FBI warns parents ‘sextortion’ cases involving children on the rise

Specifically, the FBI warns parents that they are seeing in increase in the number of sextortion cases involving minors across the country.

Sextortion’ Becoming a Growing Problem for Children and Teens.

As the school year across the country winds down, the threat of online predators is on the increase, the FBI said.

Specifically, the FBI warns parents that they are seeing in increase in the number of sextortion cases involving minors across the country.

Over the last five years, they say prosecutions are up 60 percent.

Catherine Connell, a licensed social worker and child/adolescent forensic interviewer and program manager with the FBI, says she sees a number of damaging effects from the crime among the victims she works with, including depression, anxiety, hopelessness, fear, and suicidal thoughts. “The trauma level we see with these kids is significant,” said Connell.
Parents and caregivers should make decisions for their family about screen-time rules and limits. Connell does feel regular spot checks and conversations about who your child is conversing with and what applications they are using can be important, but the nature of these ever smaller, ever more powerful, and ever present devices mean children will have many unguarded and unsupervised moments online.

Barrett said that after dealing with many of these cases, he feels the most important messages to young people are simple ones:

  • Many people online are not who they say they are.
  • Don’t talk to people you don’t know online.
  • Understand that any content produced on a web-enabled device can be made public.
  • If you are being threatened or coerced online, tell someone. There is help and there is hope.

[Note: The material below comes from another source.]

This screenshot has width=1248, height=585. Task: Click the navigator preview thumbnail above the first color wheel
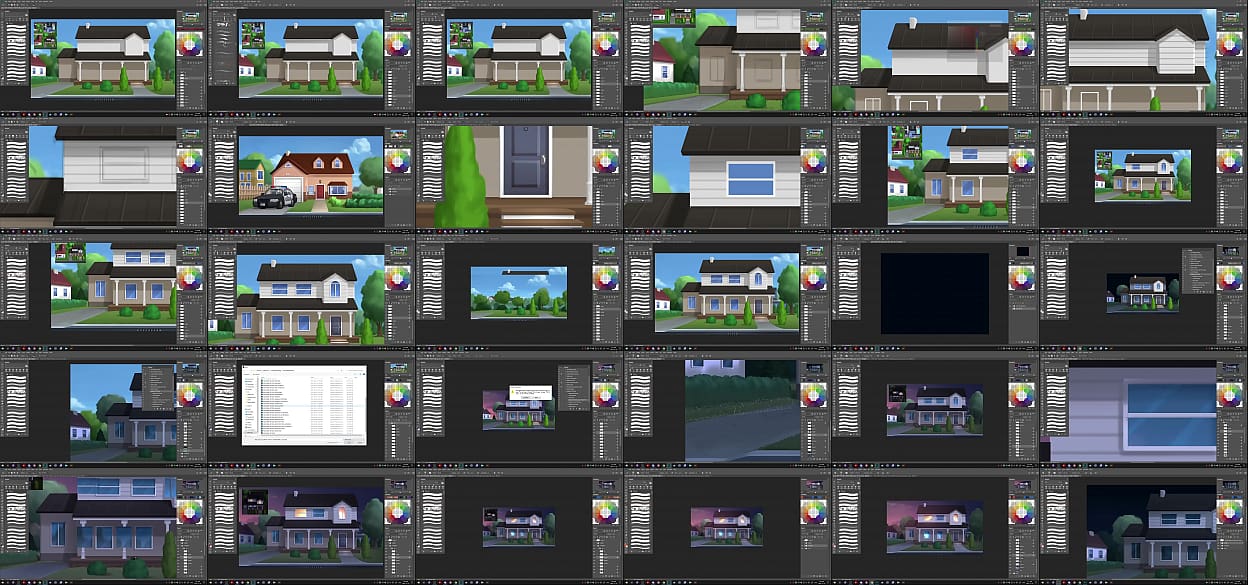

Sextortion is “when an adult coerces or entices a child to a minor kid under 18 to produce a sexually explicit image of themselves and then transmit that image to them on the internet,” Brian Herrick, the Assistant Section Chief of the FBI’s Criminal Division told ABC News.

Mark Barnwell is one of those adults and was sentenced to 35 years in prison in January 2019 for setting up female-presenting, false personas on Facebook the Department of Justice said (https://www.justice.gov/usao-cdil/pr/texas-man-pleads-guilty-sextorting-minors-illinois).

Barnwell, according to the government, on a female-presenting profile, would tell minor girls that he was offering them a modeling job that paid thousands of dollars, with one catch: they had to send photos of themselves in sexually suggestive positions and poses.

“Hey would u be interested in modeling they pay 500-5000 a shoot,” the initial message would usually say, according to the indictment.

Once Barnwell received the images, he’d threaten to post them online, attempting to hurt the minor victim, if he didn’t receive more.

His technique was textbook according to Herrick.

FBI Special Agent Brian Herrick defines sextortion and talks about how young people are being manipulated and coerced into creating and sharing sexually explicit content online.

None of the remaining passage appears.